Table Of Content:
SageMaker Pipeline?
What is it?
SageMaker Pipeline is a fully managed service in AWS SageMaker that enables you to automate, manage, and scale machine learning workflows. It allows you to create end-to-end pipelines for tasks such as data preprocessing, feature engineering, model training, evaluation, and deployment. By defining these steps in a pipeline, you can streamline the entire ML lifecycle, ensuring reproducibility, version control, and faster iterations. SageMaker Pipelines also integrates with other AWS services like Feature Store and Model Registry, making it easier to manage and deploy models efficiently in production environments. In my previous post, I explained how to build Feature Store and Model Registry groups. In this post we are going to use them to orchestrate a most typical data science workflow: Prepare the data and put it in Feature Store, train a model, register the model in Model Registry.
Building Blocks: Step
In SageMaker Pipelines, a Step represents a single task or operation within the larger machine learning workflow. Steps (referred as components in Azure and GCP) are the building blocks of the pipeline and can include activities like data processing, model training, model evaluation, or deployment. Each step performs a specific function and can pass data to subsequent steps, creating a connected sequence of operations.
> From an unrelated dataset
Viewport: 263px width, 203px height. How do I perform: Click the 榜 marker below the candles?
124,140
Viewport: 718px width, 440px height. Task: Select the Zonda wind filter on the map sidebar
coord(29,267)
Each step executes the given python script. The only input and output it deals with are artifacts located in S3, and it executes the process, on a EC2 instance (elastic VM on AWS), using a pre-built or custom docker image. Understanding what these term mean, how they work and how they need to be configured, is the key to build a proper pipeline. Lets briefly discuss these parameters associated to steps.
Processor Types
There are few processor types we can choose from, but here I only explain basic ones, which are easy to work with:
ScriptProcessor: My favorite one! AWS advises to use ScriptProcessor for running custom Python or shell scripts as part of a data processing job. It’s ideal for tasks like preprocessing, feature engineering, or other custom operations that can’t be handled by built-in functions. It literally can be used to execute any process, but it requires bit of smarter hardware selection and resource management.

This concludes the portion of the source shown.